Text provided
┄┄┄┄┄┄

Deriving binary search

Kragen Javier Sitaker, 02021-10-01 (updated 02021-12-30) (5 minutes)

Let’s look at a binary search.

The binary-search problem

We have some array or slice A such that some predicate P is true for some possibly empty prefix of A, and then false for all following elements, and we want to define a procedure bsearch(A, P) that returns the first index for which it is false — which may be an index off the end of A, if the prefix is the whole thing.

The solution

If A is empty, then the answer is simple: it’s 0. In other cases we can recurse.

We choose an element from within A, which we can do because we know it’s nonempty. We can choose M = #A // 2, rounding down; this is always within the bounds of A. We test P(A[M]). If it’s false, we know our return value is at most M, so we can recurse on an interval that excludes it, returning bsearch(A[:M], P). This is guaranteed to make progress toward an empty array because #A // 2 < #A for #A > 0.

On the other hand, if it’s true, we know the return value is at least M+1, so we can recurse, returning M+1 + bsearch(A[M+1:], P). This also reduces the interval, possibly to size 0, but never past 0.

In Python

def bsearch(a, p):
    if not a: return 0
    m = len(a) // 2
    if p(a[m]):
        return m+1 + bsearch(a[m+1:], p)
    else:
        return bsearch(a[:m], p)

Now, while this does work, it suffers from an efficiency problem in Python: the recursive calls copy the relevant interval, which makes it take linear time instead of logarithmic time. We can solve this by representing the slice as a triple (a, i, j) to mean a[i:j]:

def bsearch(a, p):
    return bsearch2(a, p, 0, len(a))

def bsearch2(a, p, i, j):
    if i == j: return i
    m = i + (j-i) // 2
    if p(a[m]):
        return bsearch2(a, p, m+1, j)
    else:
        return bsearch2(a, p, i, m)

This allows us to define the bisect_left and bisect_right functions from Python’s bisect module:

bisect_left = lambda a, x: bsearch(a, lambda n: n < x)
bisect_right = lambda a, x: bsearch(a, lambda n: n <= x)

Which brings me to the puzzle I was originally trying to solve, which took me 3 minutes with those two functions:

Given a sorted array arr[] and a number x, write a function that counts the occurrences of x in arr[]. (O(Log(N)))

def count(arr, x):
    return bisect_right(arr, x) - bisect_left(arr, x)

Humblingly, though, without using the module, it took me another 30 to get the binary-search code above right, because I was writing it at the REPL instead of deriving it in the way I derived it above.

Term-rewriting

Here’s a description of the above bsearch procedure in terms of rewrite rules with implicit equality testing:

bsearch(A, P) = bsearch'(A, P, 0, #A)
bsearch'(_, _, x, x) = x
bsearch'(a, p, i, j) = bsearch''(a, p, i, j, i + (j-i) // 2)
bsearch''(a, p, i, j, m) = bsearch'''(a, p, i, j, p(a[m]))
bsearch'''(a, p, i, j, True) = bsearch'(a, p, m+1, j)
bsearch'''(a, p, i, j, False) = bsearch'(a, p, i, m)

┄┄┄┄┄┄

Complete the following
(a) Render this sentence from the binary search text in Spanish: "If A is empty, then the answer is simple: it’s 0."
(b) Repeat a passage of the binary search text word for word, beginning at the words "Humblingly, though, without" and stopping after "bsearch'(A, P, 0, #A)".
Rely on the binary search text alone.

Supplied data
┄┄┄┄┄┄

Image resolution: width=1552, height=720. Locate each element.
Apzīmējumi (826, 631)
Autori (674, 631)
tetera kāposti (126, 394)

┄┄┄┄┄┄

Responses per task
(a) Si A está vacío, entonces la respuesta es sencilla: es 0.

(b)
Humblingly, though, without using the module, it took me another 30 to get the binary-search code above right, because I was writing it at the REPL instead of deriving it in the way I derived it above.

Term-rewriting

Here’s a description of the above bsearch procedure in terms of rewrite rules with implicit equality testing:

bsearch(A, P) = bsearch'(A, P, 0, #A)